* Exercise description: An exact copy is required of the lines running from the one that contains "Task: Click the" to the end of the material, both ends included, with pictures omitted.

=== Begin Enclosure ===

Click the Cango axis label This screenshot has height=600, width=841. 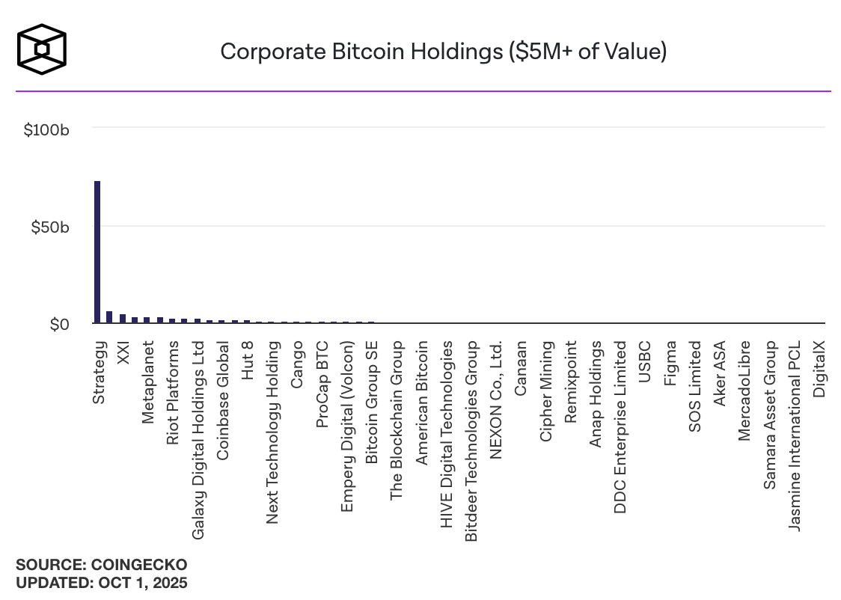tap(297, 364)
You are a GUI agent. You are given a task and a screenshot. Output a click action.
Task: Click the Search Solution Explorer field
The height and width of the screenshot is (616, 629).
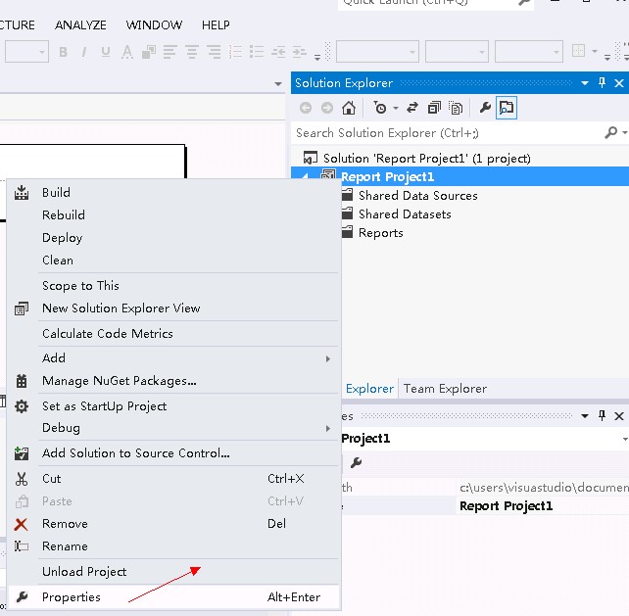pos(446,132)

=== End Enclosure ===

* The completed task:
Task: Click the Search Solution Explorer field
The height and width of the screenshot is (616, 629).
pos(446,132)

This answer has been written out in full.